Investor's Business Daily
Energy: While members of Congress take vacations their constituents can no longer afford, a country prepares to end its dependence on foreign oil by extracting supplies from shale rock. It's not the U.S. It's in the Middle East. Jordan imports 95 percent of its oil. Unlike the U.S., the desert kingdom plans on doing something about it. It does not, however, plan to cover its flat open spaces with solar panels or wind farms. It's going to do something the Democratic Congress has refused to do — get oil from its abundant shale rock.
On Sunday, Maher Hjazin, head of the Jordanian National Resources Authority, announced that negotiations with the Anglo-Dutch group Royal Dutch Shell to extract oil from the kingdom's shale reserves "are nearing an end." Hjazin made the announcement before the Jordan Engineers Association and told the Jordan Times that Shell will survey and develop 22,000 square meters of land, one quarter of the country, in the central and southern regions.
He also told the JEA that other parties are itching to develop Jordanian shale rock. Estonia's state-owned energy company, Eesti Energia, has completed a study to produce 36,000 barrels a day from just one of the kingdom's 20 locations rich in oil shale. Estonia produces all its energy from oil shale reserves in the Baltic state. Under separate agreements with the Brazilian firm Petrobras, Jordanian-British Jordan Energy & Mining Ltd. (JEML) and a Saudi firm are examining separate blocks for oil shale extraction. Yes, even the Saudis, a charter member of OPEC, want to get oil from shale. One day we may be importing it.

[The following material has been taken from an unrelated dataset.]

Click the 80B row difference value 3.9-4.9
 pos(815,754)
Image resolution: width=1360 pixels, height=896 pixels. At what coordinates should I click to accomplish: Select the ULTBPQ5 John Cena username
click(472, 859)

Jordan has the world's fourth largest reserves of oil shale. Wael Saqqa, president of the JEA, said exploiting the 40 billion tons of shale in 26 areas of Jordan "would provide the kingdom with oil for the coming 700 years." Jordan even fancies itself a net oil exporter within a decade. Meanwhile, we sit on enough oil to make OPEC look like a mom-and-pop operation. In the West we may have what could be called a Persia on the Plains. A Rand Corp. study says the Green River Formation, which covers parts of Colorado, Utah and Wyoming, has the largest known oil shale deposits in the world.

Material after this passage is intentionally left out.